1.2.4 各组肺组织湿/干质量比计算 在造模成功并气管滴注干细胞24小时后,每组取3只大鼠,处死后取右肺上叶肺组织,生理盐水小心快速冲洗后,滤纸轻柔擦拭表明残余生理盐水,称量其质量即为肺湿质量(M)。其后将肺组织至于烤箱80℃烘干48 h,此时再次称量其质量即为肺干质量(N)。肺组织湿/干质量比= M/N。
2 结果
2.1三组炎症血清炎性因子水平比较用药24小时后,检测3组股静脉血清IL-6、IL-10、TGFα水平,急性肺损伤模型组血清IL-6水平为(329.47±13.28)ng/L较正常对照组(165.35±15.23)ng/L 显著升高(t=40.335,P<0.01),干细胞治疗组血清IL-6为(256.67±12.44)ng/L显著低于急性肺损伤模型组(329.47±13.28)ng/L(t=36.322,P<0.01),说明人脐带间充质干细胞可降低血清IL-6水平,见图1。急性肺损伤模型组血清IL-10水平为(415.44±12.37)ng/L较正常对照组(142.55±13.25)ng/L 显著升高(t=67.325,P<0.01),干细胞治疗组血清IL-10为(280.76±11.47)ng/L显著低于急性肺损伤模型组(415.44±12.37)ng/L(t=35.704,P<0.01),说明人脐带间充质干细胞可降低血清IL-10水平,见图2。急性肺损伤模型组血清TGF-α水平为(157.88±10.56)ng/L较正常对照组(27.56±8.33)ng/L 显著升高(t=43.331,P<0.01),干细胞治疗组血清TGFα为(78.26±9.53)ng/L显著低于急性肺损伤模型组(157.88±10.56)ng/L(t= 25.032,P<0.01),说明人脐带间充质干细胞可降低血清TGFα水平,见图3。
图1 三组血清IL-6水平比较**P< 0.01
图2 三组血清IL-10水平比较**P< 0.01。
图3 三组血清TGFα水平比较**P< 0.01
2.2三组肺组织TRB3 mRNA表达量比较急性肺损伤模型组肺组织TRB3 mRNA(2.343±0.154)较正常对照组肺组织TRB3 mRNA(0.632±0.013)显著升高(t=49.511,P<0.01)。干细胞治疗组肺组织TRB3 mRNA(1.071±0.065)显著优于急性肺损伤模型组肺组织TRB3 mRNA(2.343±0.154)(t=34.031,P<0.01)。详见图4。

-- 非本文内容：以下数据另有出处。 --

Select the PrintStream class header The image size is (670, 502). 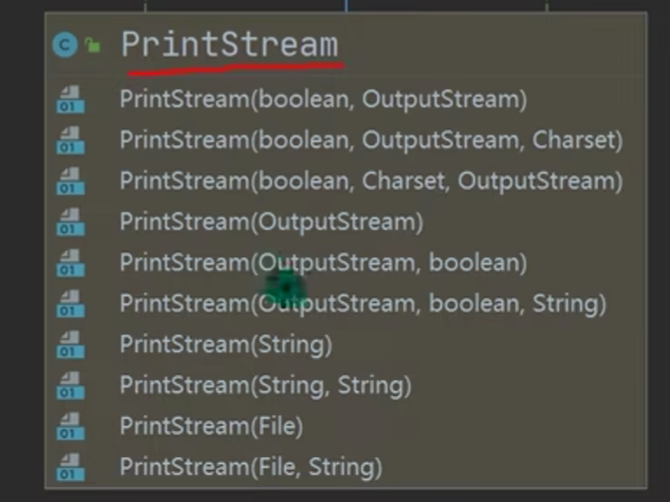tap(229, 45)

图4 各组TRB3 mRNA表达量比较结果**P< 0.01。
2.3各组肺组织湿/干质量比比较研究结果显示:急性肺损伤模型组肺组织湿/干质量比(6.56±0.21)较正常对照组肺组织湿/干质量比(3.38±0.12)显著升高(t=58.798,P<0.01)。干细胞治疗组肺组织湿/干质量比(3.98±0.28)显著优于急性肺损伤模型组肺组织湿/干质量比(6.56±0.21)(t=32.966,P<0.01)。详见图2由以上数据可知,急性肺损伤后,肺组织肺组织湿/干质量比增加,干细胞治疗后肺组织肺组织湿/干质量比显著降低,详见图5。

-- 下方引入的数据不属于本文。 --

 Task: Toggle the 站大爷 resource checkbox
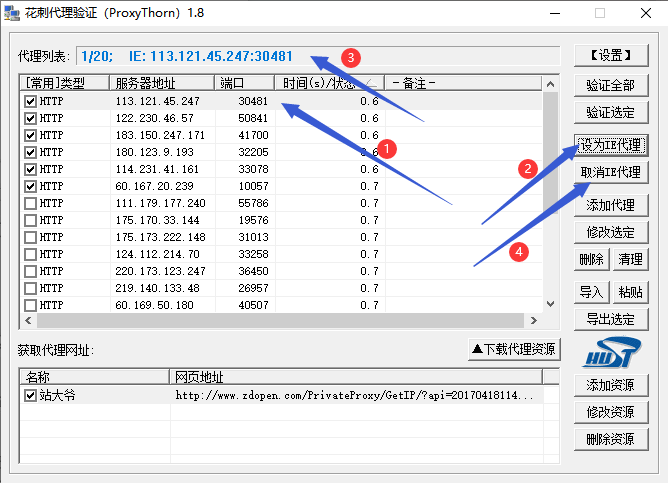pos(30,395)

图5 各组肺组织肺组织湿/干质量比情况**P< 0.01。
3 讨论
急性肺损伤是呼吸内科常见病、多发病,其是由意外创伤、微生物感染、化学试剂等引起的,以进行性呼吸困难、肺组织急性病变为主要临床表现的肺部疾病[7]。研究表明急性肺损伤时体内多种炎症因子激活,进一步加重肺部损伤[8]。目前关于急性肺损伤尚未发现有效治疗手段,患者往往预后不良[9]。干细胞具有较强的分化潜能,能修复多种组织损伤,急性肺损伤时肺组织内血管内皮、肺泡壁组织、肺泡毛细血管屏障均遭到破坏,体内白细胞介素6、白细胞介素10、肿瘤坏死因子α等炎症因子水平显著升高,促进炎症反应、引起细胞程序性凋亡[10]。研究表明TRB3参与细胞凋亡及炎症反应[11],且TRB3与急性肺损伤相关研究较少,本研究旨在探究研究人脐带间充质干细胞对急性肺损伤大鼠的血清炎性因子及肺组织TRB3 mRNA表达影响。为人脐带间充质干细胞治疗急性肺损伤研究提供参考依据。

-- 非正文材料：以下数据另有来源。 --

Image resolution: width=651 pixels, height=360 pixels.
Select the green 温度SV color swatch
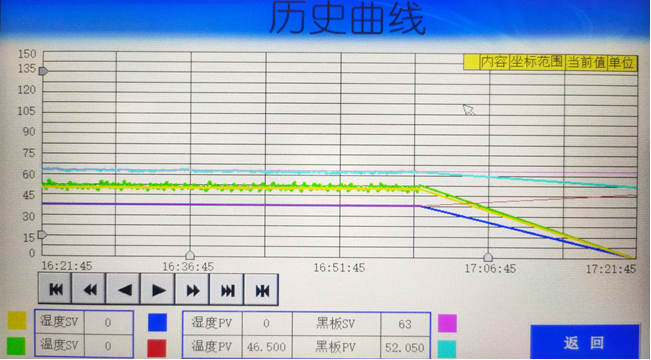click(16, 346)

Liu DD等[12]发现脂多糖在诱导急性肺损伤时,起作用的活性成分主要为内毒素。内毒素可引起肺部炎症反应,激活中性粒细胞、巨噬细胞等炎症细胞释放白细胞介素6、白细胞介素10、肿瘤坏死因子α等炎症因子,从而损伤肺泡上皮细胞,引起肺组织水肿,进而影响患者通气水平、血氧浓度导致呼吸衰竭[13]。因此可根据血清白细胞介素6、白细胞介素10、肿瘤坏死因子α等炎症因子水平判断急性肺损伤严重程度及预后疗效。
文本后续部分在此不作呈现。